Стало слышно, как мама не сдержалась и разрыдалась:
— Вадим, ты мог хотя бы позвонить, предупредить, что не придешь домой! Чтобы я не ждала тебя! Как дура! Я приготовила ужин, достала твое любимое вино!
— Лада…
— В свой же день рождения! Ждала тебя! Надеялась, что мой муж хотя бы в этот день уделит мне внимание! Я не просила подарков, поздравлений… Только тебя. Даже если бы ты молча пришел вчера домой, просто сел бы со мной за стол, ничего не объясняя. Я готовила своими руками! Для тебя… Ты понимаешь, что совсем помешался?
— И что мне сделать теперь? Встать на колени? Я тебе предлагал: не устраивает — давай расходиться. Тем мужем, которого ты рисуешь в своих мечтах, я не буду. Ты подтвердила, что готова с этим жить, в новом формате. Почему сейчас претензии?
— Это… — мама немного успокоилась и стала говорить полушепотом. В ее голосе не было злобы, но слышать его Дарье было больно. — Это не претензии. Нет, я не отказываюсь от нашей с тобой… договоренности. Но, понимаешь, ведь это был мой день рождения! Вы могли бы, в конце концов, встретиться в другой день. А ты как будто специально, чтобы мне было вдвойне больнее!
— Не надо делать из меня монстра. Мы договаривались. Я тебе предлагал варианты, предлагал пожить отдельно, разойтись — все, что угодно. Ты думала, решала и сама сказала, что тебя все устраивает. Себя я все равно не переделаю, я пробовал. Ты знаешь.
— Знаю… Вадим, я очень тебя люблю. Прошу тебя, давай опять уедем хотя бы на неделю? Вдвоем. Подальше от Киева, от дома! Отвезем Дарью к моим родителям… Разве я многого прошу?
— Мы так уже делали весной. Как видишь, особого результата это не дало.
— Неужели то, что у вас есть, так важно для тебя? Важнее меня? Не отвечай.
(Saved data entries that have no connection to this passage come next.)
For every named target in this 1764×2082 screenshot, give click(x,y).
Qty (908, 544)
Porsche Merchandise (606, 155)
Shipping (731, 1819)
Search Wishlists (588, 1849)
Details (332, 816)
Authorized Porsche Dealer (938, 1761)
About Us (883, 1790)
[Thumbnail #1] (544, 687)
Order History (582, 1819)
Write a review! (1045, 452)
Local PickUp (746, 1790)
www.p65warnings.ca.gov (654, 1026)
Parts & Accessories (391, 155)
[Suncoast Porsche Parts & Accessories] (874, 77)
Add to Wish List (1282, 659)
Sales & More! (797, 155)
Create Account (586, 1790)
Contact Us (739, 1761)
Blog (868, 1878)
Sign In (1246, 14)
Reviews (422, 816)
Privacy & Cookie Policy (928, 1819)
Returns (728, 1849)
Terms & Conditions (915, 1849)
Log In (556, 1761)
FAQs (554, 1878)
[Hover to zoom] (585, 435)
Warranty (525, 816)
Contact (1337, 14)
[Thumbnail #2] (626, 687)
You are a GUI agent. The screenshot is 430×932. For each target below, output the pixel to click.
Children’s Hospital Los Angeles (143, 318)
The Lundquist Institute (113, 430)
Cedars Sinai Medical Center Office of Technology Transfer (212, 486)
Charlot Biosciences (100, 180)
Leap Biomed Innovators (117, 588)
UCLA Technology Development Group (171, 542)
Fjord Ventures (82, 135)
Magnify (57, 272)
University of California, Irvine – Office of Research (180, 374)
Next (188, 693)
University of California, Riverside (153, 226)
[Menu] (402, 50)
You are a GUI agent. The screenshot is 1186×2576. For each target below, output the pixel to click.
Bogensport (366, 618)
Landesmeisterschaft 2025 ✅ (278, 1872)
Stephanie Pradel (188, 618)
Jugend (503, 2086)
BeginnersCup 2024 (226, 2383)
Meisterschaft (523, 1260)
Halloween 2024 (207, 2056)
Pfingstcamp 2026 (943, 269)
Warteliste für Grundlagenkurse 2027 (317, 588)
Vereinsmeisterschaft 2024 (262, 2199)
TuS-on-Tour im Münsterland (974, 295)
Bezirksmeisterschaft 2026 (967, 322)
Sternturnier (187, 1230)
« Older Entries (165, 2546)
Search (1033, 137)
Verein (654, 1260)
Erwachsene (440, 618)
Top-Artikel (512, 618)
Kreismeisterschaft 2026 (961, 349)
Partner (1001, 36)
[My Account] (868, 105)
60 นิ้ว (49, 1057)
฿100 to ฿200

Я знаю, что да. Раньше надеялась, вот до последнего, не поверишь, ждала, что в один прекрасный день проснусь — а ты такой, каким был прежде. Точнее, каким я тебя знала, к какому привыкла, какого полюбила. Полюбила и до сих пор люблю, даже такого! Скажи мне сейчас, глаза в глаза — ты любишь меня?
— Я уже говорил, что да.
— Говорил, что да… — Дарья поняла, что мама разочарованно улыбнулась сквозь высыхающие на лице слезы, и хорошо себе представила ее лицо в этот момент. — Ты эгоистичен. Всегда был таким, не спорь. Молчи. Ты настолько потерял голову, что не видишь, как переживает Дарья. Она уже спрашивает, почему папочка стал такой странный. Дарья ведь… она… Дарья…
Дарья… Дарья! Тарья!
— Тарья! Эй! Ты чего! Опоздаешь ведь! — муж тормошил ее. Она открыла глаза. Ее муж. Боже, сон… Какое счастье. Какое счастье! Сон!
Тарья резко приподнялась в кровати и обняла мужа, осыпая его поцелуями.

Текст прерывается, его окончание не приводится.